→ **The task**: Can the lines below, from the one that holds "You are a GUI" to the very end, be echoed exactly, with both ends included and no pictures?

[Data excerpts]
________________________

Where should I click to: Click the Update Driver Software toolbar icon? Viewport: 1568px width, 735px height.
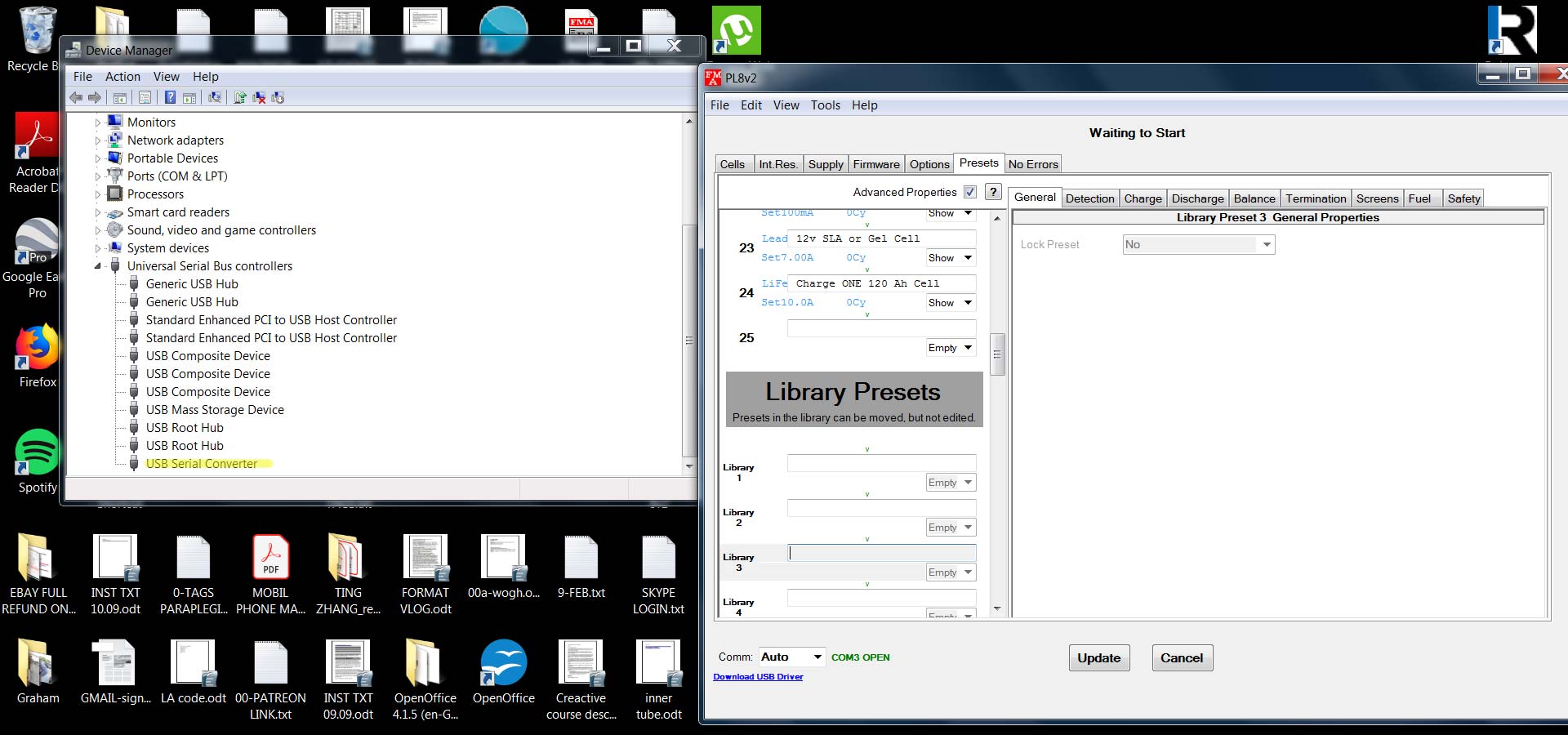(x=240, y=98)
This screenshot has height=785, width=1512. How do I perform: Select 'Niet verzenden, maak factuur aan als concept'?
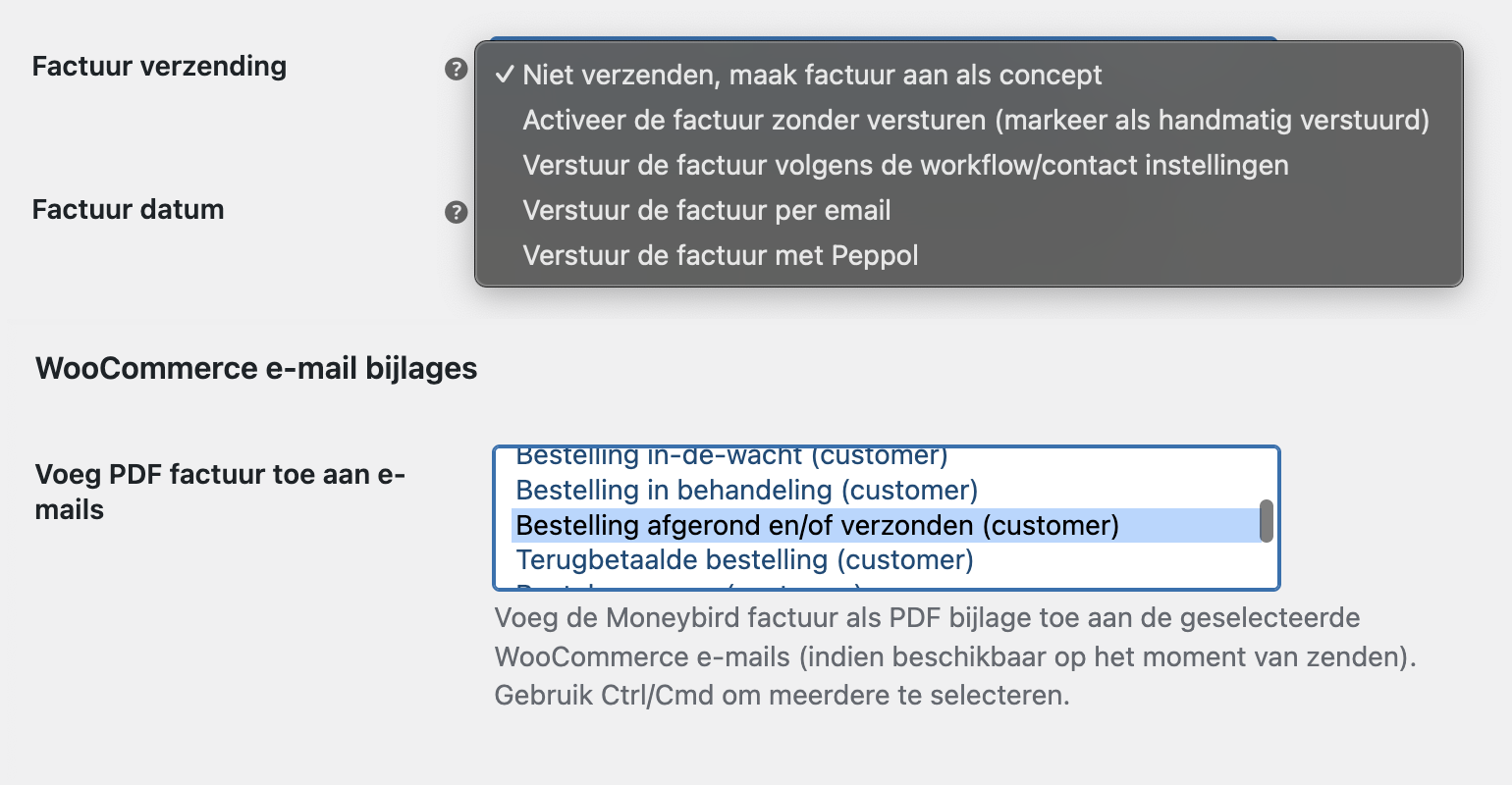click(x=812, y=75)
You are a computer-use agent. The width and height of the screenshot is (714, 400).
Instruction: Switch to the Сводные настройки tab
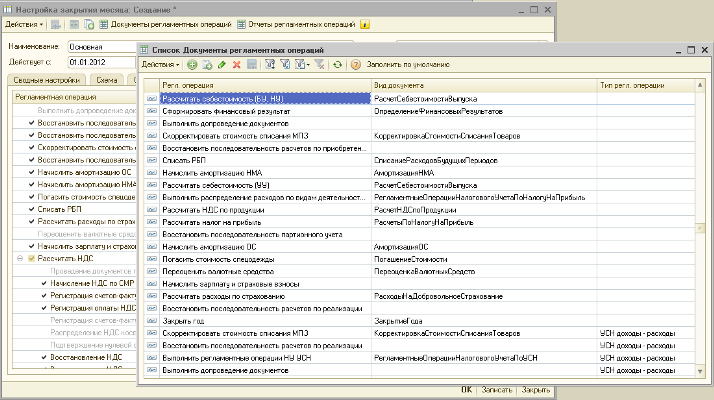pyautogui.click(x=45, y=80)
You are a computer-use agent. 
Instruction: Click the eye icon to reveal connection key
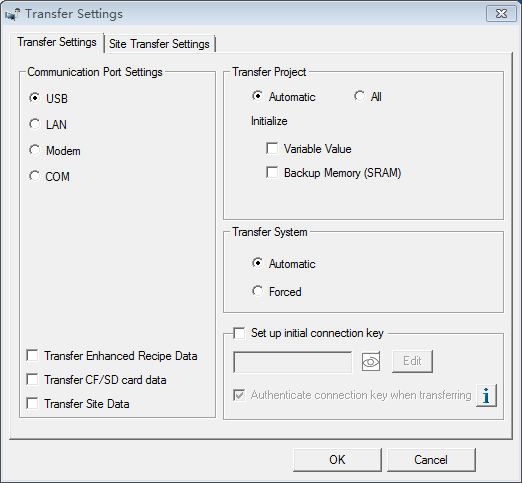coord(371,362)
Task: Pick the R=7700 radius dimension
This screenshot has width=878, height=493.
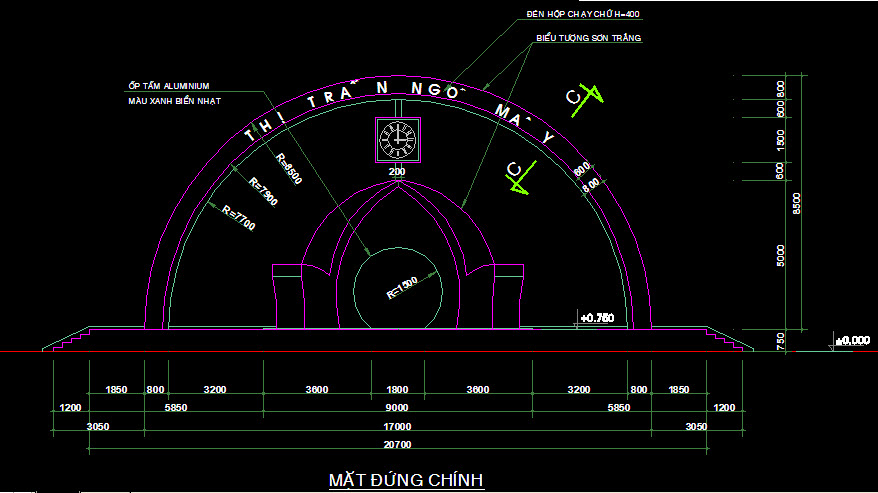Action: click(239, 218)
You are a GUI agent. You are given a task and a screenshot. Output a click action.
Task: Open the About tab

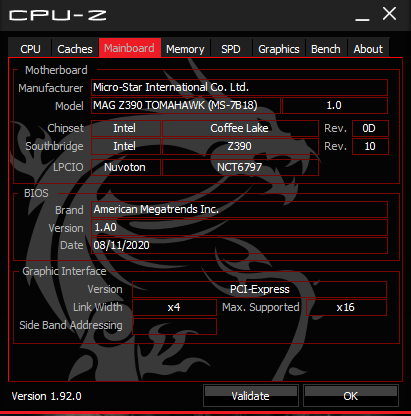(x=368, y=49)
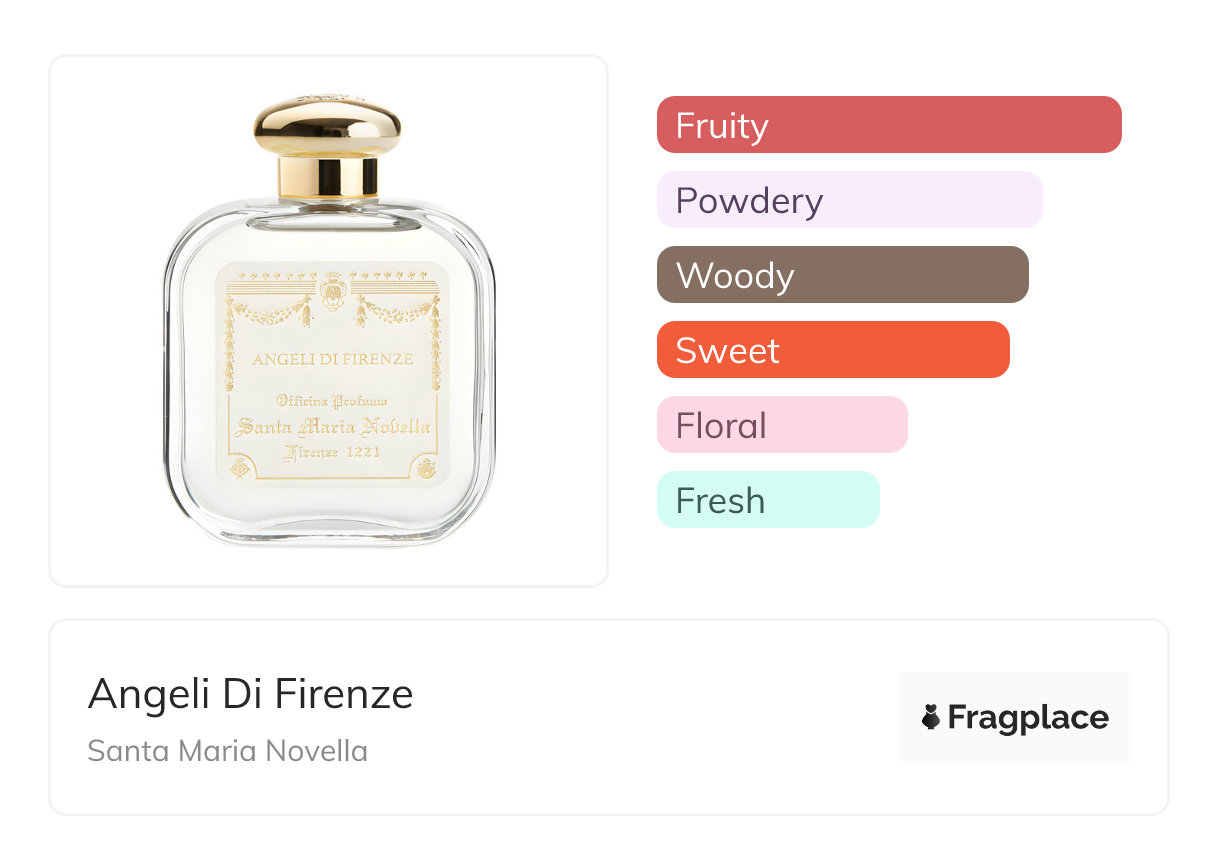Select the lavender Powdery accord bar
This screenshot has width=1218, height=864.
[x=850, y=200]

________________________

→ **Exercise result**:
You are a GUI agent. You are given a task and a screenshot. Output a click action.
Task: Open the About tab

(x=368, y=49)
Select the lavender Powdery accord bar
This screenshot has width=1218, height=864.
[x=850, y=200]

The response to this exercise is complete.